**作業指示 A**.
津波注意報の記事で、専門家として話を聞かれた人物は誰か。
**作業指示 B**.
津波注意報の記事について、次の(i)〜(iii)がそれぞれ内容に合うかを「はい」か「いいえ」で答え、判断の決め手となる記事の語句を引用して示せ。
(i) 今回の津波注意報は、国内で発生した地震によるものだった。
(ii) 過去には、カムチャツカ半島付近の地震で県内に津波警報や注意報が出たことがある。
(iii) 中尾教授は、情報を聞いてから実際に事が起こるまで時間がかかるため、別の仕事を始めて忘れてしまうことがありうると述べている。
**作業指示 C**.
津波注意報の記事の続きを、最後の文の後から書き継げ。

今回の津波注意報は国内で発生した地震によるものではなく、フィリピン付近を震源とする地震によるものでした。過去にもカムチャツカ半島付近の地震など国外で災害が発生したことで県内に津波警報や注意報が出ています。このような気づきにくい津波にどのように対応したらよいか。専門家に聞きました。
鹿児島大学 理工学研究科の中尾茂教授です。
揺れを感じない海外での地震による津波注意報。私たちの心構えに隙が生まれる可能性があると指摘します。
(鹿児島大学理工学研究科・中尾茂教授)
「直接我々が感じていない地震で地震動を感じた地震に比べてよそ事というのはあるかと思う/情報を聞いてから実際にものが起こるまで時間がかかるということで違う仕事を始めてしまって忘れてしまうことが起こりうると思う」

**提示記録**.
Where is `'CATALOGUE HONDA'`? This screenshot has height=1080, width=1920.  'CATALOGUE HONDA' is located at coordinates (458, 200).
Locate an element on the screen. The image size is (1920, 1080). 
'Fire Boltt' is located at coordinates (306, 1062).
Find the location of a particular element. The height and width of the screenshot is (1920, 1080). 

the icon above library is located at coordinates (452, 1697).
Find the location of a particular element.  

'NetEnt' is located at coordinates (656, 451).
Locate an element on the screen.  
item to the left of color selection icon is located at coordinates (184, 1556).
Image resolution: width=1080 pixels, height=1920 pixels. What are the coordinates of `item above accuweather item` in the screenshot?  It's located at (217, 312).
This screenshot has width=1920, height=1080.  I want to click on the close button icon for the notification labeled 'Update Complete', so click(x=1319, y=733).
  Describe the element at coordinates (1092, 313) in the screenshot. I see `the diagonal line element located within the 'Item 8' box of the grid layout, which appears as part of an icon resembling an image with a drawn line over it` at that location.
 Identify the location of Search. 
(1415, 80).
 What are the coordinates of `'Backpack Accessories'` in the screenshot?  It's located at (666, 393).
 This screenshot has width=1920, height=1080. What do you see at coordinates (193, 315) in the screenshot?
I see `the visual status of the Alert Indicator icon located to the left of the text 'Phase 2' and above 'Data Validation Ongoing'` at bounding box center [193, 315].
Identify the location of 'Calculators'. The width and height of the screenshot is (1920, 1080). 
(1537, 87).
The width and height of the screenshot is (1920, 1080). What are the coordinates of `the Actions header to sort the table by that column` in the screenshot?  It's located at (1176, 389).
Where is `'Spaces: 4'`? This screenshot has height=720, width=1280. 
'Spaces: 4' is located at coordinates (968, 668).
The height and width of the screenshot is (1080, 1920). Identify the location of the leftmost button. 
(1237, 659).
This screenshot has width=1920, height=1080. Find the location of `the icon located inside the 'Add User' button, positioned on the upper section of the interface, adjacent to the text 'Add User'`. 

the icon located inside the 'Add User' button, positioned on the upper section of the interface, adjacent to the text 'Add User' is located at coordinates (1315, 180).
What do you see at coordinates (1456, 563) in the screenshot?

**作業結果 A**.
鹿児島大学理工学研究科の中尾茂教授である。

**作業結果 B**.
(i) いいえ。「今回の津波注意報は国内で発生した地震によるものではなく」
(ii) はい。「過去にもカムチャツカ半島付近の地震など国外で災害が発生したことで県内に津波警報や注意報が出ています」
(iii) はい。「情報を聞いてから実際にものが起こるまで時間がかかるということで違う仕事を始めてしまって忘れてしまうことが起こりうると思う」

**作業結果 C**.
2022年には南太平洋のトンガ諸島近くの海底火山で大規模な噴火が発生し、奄美群島やトカラ列島に津波警報が発表。奄美市では1.2メートルの津波が観測されました。2025年7月にはロシアのカムチャツカ半島付近を震源とする地震があり、県内にも沿岸全域に津波注意報が発表。地震発生から約4時間半後、県内にも津波が到達しました。
津波が何時間もかけて到達する海外での災害。私たちはどんな行動をとるべきなのでしょうか。
(鹿児島大学理工学研究科・中尾茂教授)
「怖いのは津波は遅れて我々に被害を及ぼすから発表された情報は把握して避難することを気に留めて政府から発表される情報に注意していただければ」
中尾教授は「気象庁から出た注意報や警報、政府から出る情報を把握して自分の身を守ることを日頃から心がけてほしい」としています。